Sensational claim council knew subbies not paid months ago
QUESTIONS about Gympie Regional Council's management of projects awarded to now-collapsed Ri-Con Contractors continue to swirl, with the council refuting claims it knew about the company's struggles as early as last August.
O'Brien Plumbing Gympie director Tim Bothams, who was owed more than $150,000 when Ri-Con fell over, claims the council was aware in August subcontractors on the Kilkivan Equestrian Centre were being left unpaid.
Another subcontractor, who worked on the equestrian centre and requested anonymity, claimed he spoke to the council about late payment and breach of contract on payment terms last August.
He said he was paid within 48 hours of raising his concerns with the council.
However, a council spokeswoman said the council first became aware of the problems on November 25, after which they "spoke to Ri-con regarding council's concerns of the impact this may have on local contractors".
In a letter sent to councillors and the council on February 4, Mr Bothams said a timeline of the events showed "hard questions need to be asked" about work on the $2 million equestrian centre and the $2.8 million Gympie Youth Precinct.
"The last eight months of dealing with Ri-Con … and Gympie Regional Council with these two projects have shed poor light on the workings of this council and the management of building projects," Mr Bothams said.
He said Ri-Con, removed safety fencing and signage from the equestrian centre on September 6, and the company's project manager never returned to the site or answered calls.
From this point the council's project managers essentially took over the project until its December 12 completion, he claimed.
He said he was told in early December Ri-Con had been paid in full by the council except for $30,000 in extras, despite the centre not yet having had its final building, fire and plumbing inspections.
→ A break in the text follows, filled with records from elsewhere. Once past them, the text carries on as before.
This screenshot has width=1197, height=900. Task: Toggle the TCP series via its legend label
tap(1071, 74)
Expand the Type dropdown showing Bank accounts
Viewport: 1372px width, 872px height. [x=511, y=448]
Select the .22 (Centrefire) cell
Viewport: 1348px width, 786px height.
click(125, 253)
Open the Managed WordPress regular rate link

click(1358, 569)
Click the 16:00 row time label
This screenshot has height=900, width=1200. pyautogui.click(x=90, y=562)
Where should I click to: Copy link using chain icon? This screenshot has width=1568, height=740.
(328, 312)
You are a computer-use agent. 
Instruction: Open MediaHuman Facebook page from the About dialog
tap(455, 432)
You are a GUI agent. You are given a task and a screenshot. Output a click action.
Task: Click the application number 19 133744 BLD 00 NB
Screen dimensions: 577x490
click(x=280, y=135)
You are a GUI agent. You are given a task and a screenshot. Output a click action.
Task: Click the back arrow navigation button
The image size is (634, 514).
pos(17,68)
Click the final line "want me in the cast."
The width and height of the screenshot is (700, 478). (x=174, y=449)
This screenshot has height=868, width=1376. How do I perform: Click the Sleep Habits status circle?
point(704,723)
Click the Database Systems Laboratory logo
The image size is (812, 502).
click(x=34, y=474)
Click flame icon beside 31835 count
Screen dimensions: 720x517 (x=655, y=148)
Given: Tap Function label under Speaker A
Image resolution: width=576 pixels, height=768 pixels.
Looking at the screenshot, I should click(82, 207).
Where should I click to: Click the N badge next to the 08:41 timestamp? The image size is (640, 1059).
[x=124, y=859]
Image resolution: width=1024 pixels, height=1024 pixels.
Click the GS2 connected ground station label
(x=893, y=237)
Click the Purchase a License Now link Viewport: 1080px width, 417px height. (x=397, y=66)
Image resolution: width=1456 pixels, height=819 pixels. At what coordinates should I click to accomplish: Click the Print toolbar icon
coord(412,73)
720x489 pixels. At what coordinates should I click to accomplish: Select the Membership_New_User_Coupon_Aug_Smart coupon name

Mr Bothams also asked why Ri-Con was paid for work on the youth precinct before these finals were issued for the site, too; the precinct still does not have its plumbing final issued.
The council spokeswoman said Ri-Con "was paid for work delivered and completed as per the contract".
She said the council never took over the equestrian contract from Ri-Con.
"Although Ri-Con was not on-site full-time, they continued to oversee and deliver the remaining work, including some plumbing works.
"All projects are governed by theBuilding Industry Fairness Act, dovetailed with the Queensland Building and Construction Commission Act which legally requires council to make progressive payments within 15 business days of being served a payments claim."
This held for Ri-Con and its subcontractors, she said.
"Sub-contractors and sub-consultants have a formal process available under the QBCC where they can lodge a Notice of Claim if the contractor is late in paying.
"This provides council the legal authority to withhold money from the progress payment and pay those subcontractors and sub-consultants directly.
"Unfortunately, no subcontractor or sub-consultant took this course of action prior to Ri-Con being declared in liquidation."
She said the youth precinct had an interim certificate, and the council was reviewing its regulatory approval internal process, but "this is unrelated to the Ri-Con matter and is part of a continuous improvement program across council".
Gympie MP Tony Perrett has called for an investigation into any potential issues surrounding Ri-Con's collapse.
His request to Police Commissioner Katarina Carroll follows one from Kawana MP Jarrod Bleijie.
"Local contractors … have raised with me concerns about reports that Ri-Con had provided Gympie Regional Council with signed statements that they had been paid," Mr Perrett said.
"Builders are required to provide a signed statement that subcontractors had been paid before a client can release a progress payment."